In the answer of your question regarding critical section I would be interested myself ... I would guess it is not needed, because another interrupt is not allowed to write to the same buffer and calling the Receive_DMA and Transmit_DMA functions should be mutexed on a higher software level.

thln47 · ‎2022-08-31

If I resume, and if I understood correctly:

A - For reading function, we must do the following steps:

A1 - Check if RxBuffer is 32 bytes misaligned then in this case clean DCache to avoid to lost data when DCache is invalidate after DMA transfer.

uint32_t alignedAddr = (uint32_t)RxBuffer & ~(__SCB_DCACHE_LINE_SIZE - 1);
if(((uint32_t)RxBuffer - alignedAddr) > 0) {
      SCB_CleanDCache_by_Addr((uint32_t*)alignedAddr, RxBufferSize + __SCB_DCACHE_LINE_SIZE);
   }

A2 - Run the DMA transfer : device to memory.

wTransferState = TRANSFER_WAIT;
status = HAL_SPI_Receive_DMA(hspi, RxBuffer, RxBufferSize);

A3 - Wait for DMA transfer completed.

while (wTransferState == TRANSFER_WAIT) {
}

A4 - Invalidate DCache to update it with fresh data from the memory.

SCB_InvalidateDCache_by_Addr((uint32_t*)alignedAddr, ((uint32_t)RxBuffer - alignedAddr));

B - For writting function:

B1 - Clean DCache to be sure that memory and DCache have the same data.

uint32_t alignedAddr = (uint32_t)TxBuffer & ~(__SCB_DCACHE_LINE_SIZE - 1);
SCB_CleanDCache_by_Addr((uint32_t*)alignedAddr, TxBufferSize + __SCB_DCACHE_LINE_SIZE);

B2 - Run the DMA transfer : memory to device.

wTransferState = TRANSFER_WAIT;
status = HAL_SPI_Transmit_DMA(hspi, TxBuffer, TxBufferSize);

B3 - Wait for DMA transfer completed

while (wTransferState == TRANSFER_WAIT) {
}

C - For critical section, I think you are right (SPfis.1) but I have a doubt if the DCache line is used for another memory location inside an interrupt occurring between steps A1 and A3.

Let me know if I misunderstood, Thanks !

thln47 · ‎2022-08-31

Thanks a lot @SPfis.1 for your awnser,

But I have a question about cleaning DCache.

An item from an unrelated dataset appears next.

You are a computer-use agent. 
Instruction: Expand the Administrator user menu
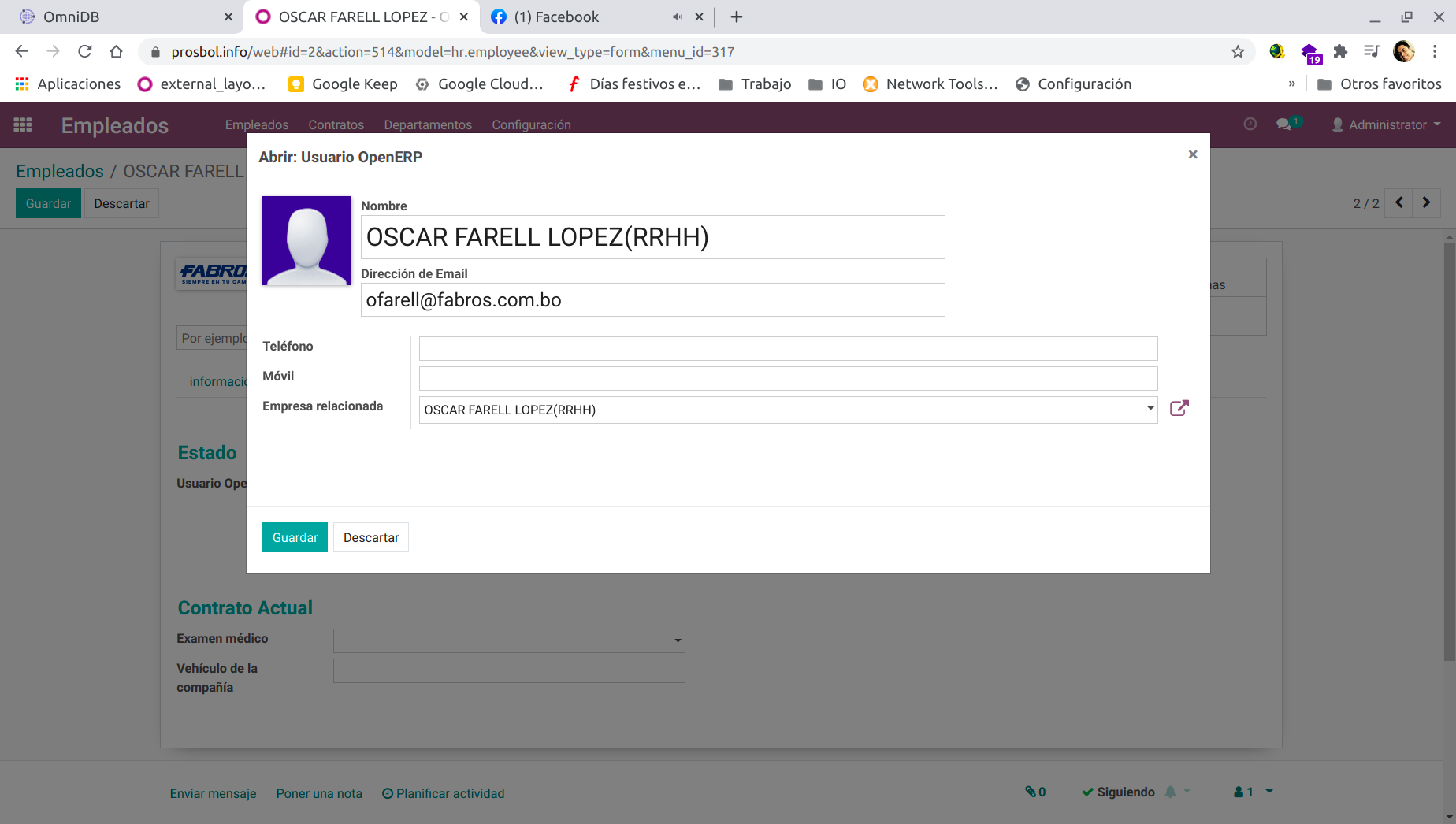[1387, 124]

Are you sure about your code?

SCB_CleanDCache_by_Addr((uint32_t*)alignedAddr, ((uint32_t)RxBuffer - alignedAddr));

Do you not think that the size should be equal or greater than RxBufferSize + buffer overlap below and after 32 bytes alignment ?

SCB_CleanDCache_by_Addr((uint32_t*)alignedAddr, RxBufferSize + __SCB_DCACHE_LINE_SIZE);

Piranha · ‎2022-09-04

The address and size of Rx buffers themselves must be aligned to cache line size. Those recalculations of address and size are not necessary and cannot solve the problem. And cleaning before the Rx will also not solve the problem. If some variable in the "leftover" region is modified by CPU during the Rx process, the invalidation after Rx will corrupt it.

My article explains it all in details and gives an example of a proper cache maintenance for DMA buffers. Why don't you read it?